江崎氏は「敵を小ばかにし、敵を侮るものは結局、敵に騙される」と書く。
近衛は気づいたがもう手遅れ。救いは昭和天皇のすぐれたインテリジェンス能力である、と著者は指摘する。これもネタバレになるから書かないが、立場も意見も違う当時の指導者達をうまくまとめようとしていく昭和天皇の姿が書かれている。
重光が終戦に向けて、笹川良一氏と頻繁に会っていたことを伊藤隆先生の本で読んだ。新渡戸のもう一人の弟子、重光は何をしたのか?連合軍に間接統治を認めさせたのである。そして天皇制と保守自由主義が共存する事を昭和天皇と確認し、天皇の権威を利用した全体主義的エリートを否定した。

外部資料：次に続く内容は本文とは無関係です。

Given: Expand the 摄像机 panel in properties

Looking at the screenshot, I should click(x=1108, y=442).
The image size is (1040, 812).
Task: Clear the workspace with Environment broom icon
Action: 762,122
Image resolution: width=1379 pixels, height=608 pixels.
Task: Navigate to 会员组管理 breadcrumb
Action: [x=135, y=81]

重光葵の『昭和の動乱』という本があるのは知らなかった。そこに戦後になって掌を返すような醜い人々の姿が批判されている。
「日本を滅ぼすものは共産党軍閥」と言った新渡戸稲造共産党全体主義的エリート、両方から命を狙われる。その直後、(多分、昭和天皇の希望で)日米関係改善に最後の命を使った。1933年のことだ。